Implicit Functions in Feature Space for 3D Shape Reconstruction and
Completion
- URL: http://arxiv.org/abs/2003.01456v2
- Date: Wed, 15 Apr 2020 14:47:27 GMT
- Title: Implicit Functions in Feature Space for 3D Shape Reconstruction and
Completion
- Authors: Julian Chibane, Thiemo Alldieck, Gerard Pons-Moll
- Abstract summary: Implicit Feature Networks (IF-Nets) deliver continuous outputs, can handle multiple topologies, and complete shapes for missing or sparse input data.
IF-Nets clearly outperform prior work in 3D object reconstruction in ShapeNet, and obtain significantly more accurate 3D human reconstructions.
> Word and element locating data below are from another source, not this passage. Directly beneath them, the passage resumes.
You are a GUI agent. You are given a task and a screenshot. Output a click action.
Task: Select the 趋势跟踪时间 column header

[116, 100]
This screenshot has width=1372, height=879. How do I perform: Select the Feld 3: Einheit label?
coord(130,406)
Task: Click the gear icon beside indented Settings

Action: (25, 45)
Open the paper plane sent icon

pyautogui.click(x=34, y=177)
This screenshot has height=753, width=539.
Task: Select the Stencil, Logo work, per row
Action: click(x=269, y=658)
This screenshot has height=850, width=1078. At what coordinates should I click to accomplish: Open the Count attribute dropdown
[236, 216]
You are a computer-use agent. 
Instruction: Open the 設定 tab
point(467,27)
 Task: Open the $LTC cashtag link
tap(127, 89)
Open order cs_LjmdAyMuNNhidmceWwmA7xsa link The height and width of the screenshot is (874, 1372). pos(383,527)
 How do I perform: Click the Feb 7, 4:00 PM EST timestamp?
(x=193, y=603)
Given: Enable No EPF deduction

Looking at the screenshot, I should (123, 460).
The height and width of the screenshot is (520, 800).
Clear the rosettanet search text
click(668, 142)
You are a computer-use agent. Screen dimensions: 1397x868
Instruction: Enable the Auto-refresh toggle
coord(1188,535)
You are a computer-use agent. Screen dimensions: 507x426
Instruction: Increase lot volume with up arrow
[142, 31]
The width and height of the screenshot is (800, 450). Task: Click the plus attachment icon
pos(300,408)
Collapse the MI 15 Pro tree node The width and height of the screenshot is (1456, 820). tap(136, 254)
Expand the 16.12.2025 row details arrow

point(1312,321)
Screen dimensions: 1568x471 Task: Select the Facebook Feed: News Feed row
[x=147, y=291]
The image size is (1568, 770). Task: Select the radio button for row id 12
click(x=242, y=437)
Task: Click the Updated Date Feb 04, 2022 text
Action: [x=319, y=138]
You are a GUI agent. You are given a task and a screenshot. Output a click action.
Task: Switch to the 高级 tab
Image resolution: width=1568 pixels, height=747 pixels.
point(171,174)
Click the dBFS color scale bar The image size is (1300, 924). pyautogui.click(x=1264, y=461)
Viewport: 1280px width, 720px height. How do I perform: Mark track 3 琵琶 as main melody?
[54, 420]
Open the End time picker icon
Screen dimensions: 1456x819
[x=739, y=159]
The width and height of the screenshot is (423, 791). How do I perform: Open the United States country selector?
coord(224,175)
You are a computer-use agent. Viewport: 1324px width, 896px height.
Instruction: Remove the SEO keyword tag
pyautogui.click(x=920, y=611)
- Score: 53.885984328273686
- License: http://arxiv.org/licenses/nonexclusive-distrib/1.0/
- Abstract: While many works focus on 3D reconstruction from images, in this paper, we
focus on 3D shape reconstruction and completion from a variety of 3D inputs,
which are deficient in some respect: low and high resolution voxels, sparse and
dense point clouds, complete or incomplete. Processing of such 3D inputs is an
increasingly important problem as they are the output of 3D scanners, which are
becoming more accessible, and are the intermediate output of 3D computer vision
algorithms. Recently, learned implicit functions have shown great promise as
they produce continuous reconstructions. However, we identified two limitations
in reconstruction from 3D inputs: 1) details present in the input data are not
retained, and 2) poor reconstruction of articulated humans. To solve this, we
propose Implicit Feature Networks (IF-Nets), which deliver continuous outputs,
can handle multiple topologies, and complete shapes for missing or sparse input
data retaining the nice properties of recent learned implicit functions, but
critically they can also retain detail when it is present in the input data,
and can reconstruct articulated humans. Our work differs from prior work in two
crucial aspects. First, instead of using a single vector to encode a 3D shape,
we extract a learnable 3-dimensional multi-scale tensor of deep features, which
is aligned with the original Euclidean space embedding the shape. Second,
instead of classifying x-y-z point coordinates directly, we classify deep
features extracted from the tensor at a continuous query point. We show that
this forces our model to make decisions based on global and local shape
structure, as opposed to point coordinates, which are arbitrary under Euclidean
transformations. Experiments demonstrate that IF-Nets clearly outperform prior
work in 3D object reconstruction in ShapeNet, and obtain significantly more
accurate 3D human reconstructions.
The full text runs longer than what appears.